The report, released on Tuesday, said 42 countries have engaged in myriad initiatives to develop crypto-focused regulations and legislation, from holding discussions to passing laws. Those regulatory and legislative pushes are divided into four key focus areas: stablecoin regulation, travel rule compliance, licensing and listing guidance, and crypto framework development, according to PwC.
While the report identified several key areas of consideration for promoting cryptocurrency adoption, some issues proved more popular than others. According to the report, only 23 countries, including Japan, the Bahamas and several EU states, engaged in initiatives across all the focus areas. Meanwhile, Ugandan, Indian and Brazilian lawmakers and regulators focused on just one or two of those areas, underscoring their chillier attitudes toward the crypto industry.

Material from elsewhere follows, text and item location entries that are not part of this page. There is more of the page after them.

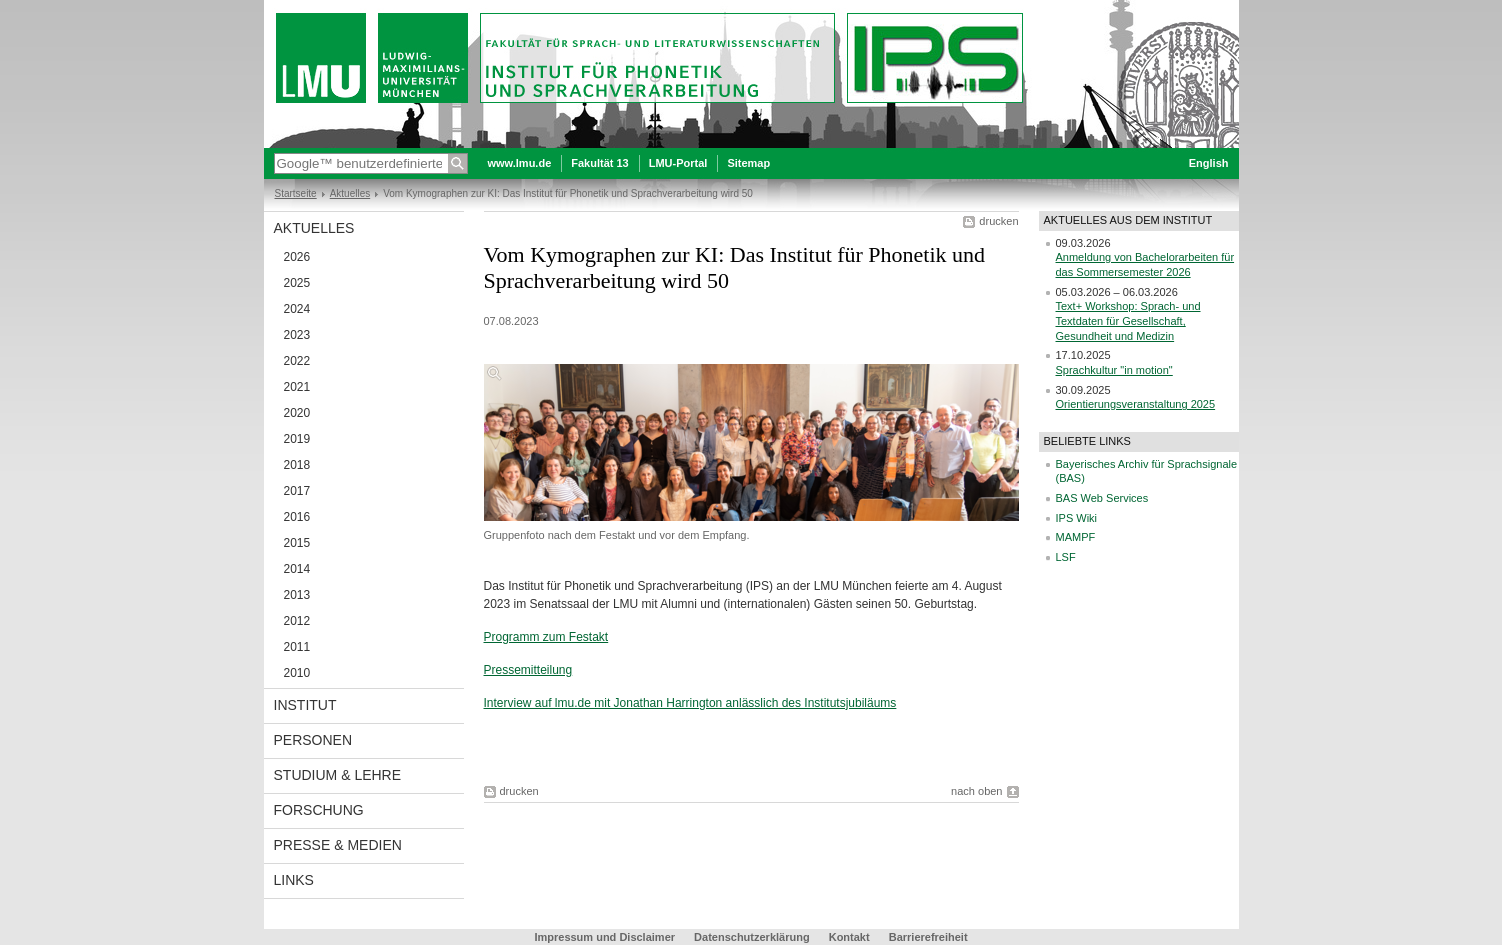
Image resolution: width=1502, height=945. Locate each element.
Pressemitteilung (528, 670)
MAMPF (1076, 537)
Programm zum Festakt (546, 637)
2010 (297, 673)
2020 (297, 413)
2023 (297, 335)
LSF (1066, 557)
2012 (297, 621)
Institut (305, 705)
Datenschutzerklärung (752, 937)
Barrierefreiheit (928, 937)
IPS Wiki (1077, 518)
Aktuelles (350, 193)
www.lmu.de (520, 163)
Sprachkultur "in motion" (1114, 370)
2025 (297, 283)
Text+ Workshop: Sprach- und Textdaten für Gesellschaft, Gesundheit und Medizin (1128, 320)
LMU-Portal (678, 163)
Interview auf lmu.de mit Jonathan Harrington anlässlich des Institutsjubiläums (690, 703)
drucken (998, 221)
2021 (297, 387)
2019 (297, 439)
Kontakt (849, 937)
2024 (297, 309)
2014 (297, 569)
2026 (297, 257)
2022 (297, 361)
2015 (297, 543)
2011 (297, 647)
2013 (297, 595)
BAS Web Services (1102, 498)
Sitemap (748, 163)
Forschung (319, 810)
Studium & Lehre (338, 775)
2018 (297, 465)
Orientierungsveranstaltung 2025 (1136, 404)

Of the four focus areas, the Financial Action Task Force’s travel rule was the most widely considered among the report’s countries, with 40 of the 42 jurisdictions at least discussing the matter. By comparison, establishing guidelines for stablecoin issuances was the least considered regulatory issue among the nations.
Eight countries, including India, Brazil, Turkey, the UAE and Taiwan, did not broach the subject of stablecoin legislation in 2023, PwC’s report said. Among the countries included in the report, Turkey was the only one to make no progress toward any sort of crypto-related initiatives at a national level.
“Notable advancements have been made in global digital asset regulation,” PwC said Tuesday in a report summary. “However, that significant progress… indicates that there is still much work to be done.”